Swap "Calendar" for "Schedule" throughout the records below and write them out again with nothing else changed. Leave the pictures out.

# RECORD LIST start

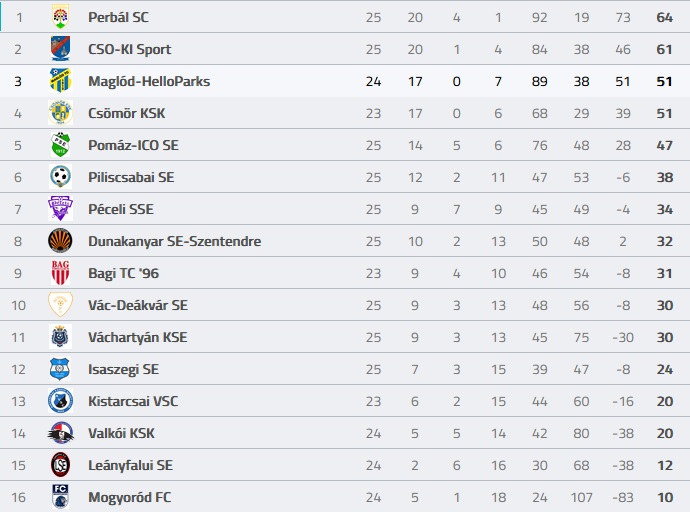Select the highlighted third-place table row
Viewport: 690px width, 512px height.
[x=345, y=81]
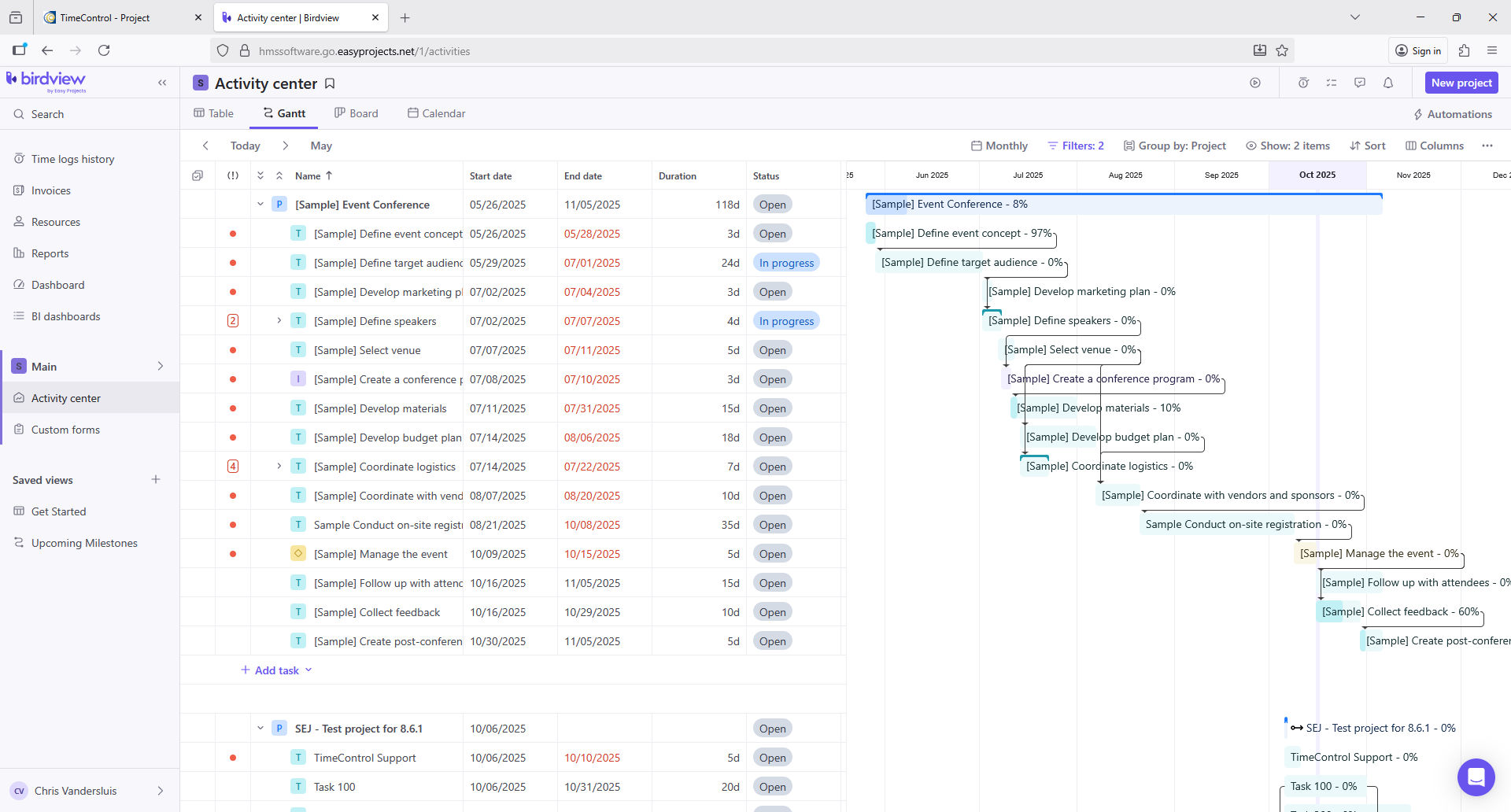This screenshot has height=812, width=1511.
Task: Switch to the Calendar tab
Action: [x=436, y=113]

# RECORD LIST end

THE OUTPUT:
Select the highlighted third-place table row
Viewport: 690px width, 512px height.
[x=345, y=81]
This screenshot has height=812, width=1511.
Task: Switch to the Schedule tab
Action: [x=436, y=113]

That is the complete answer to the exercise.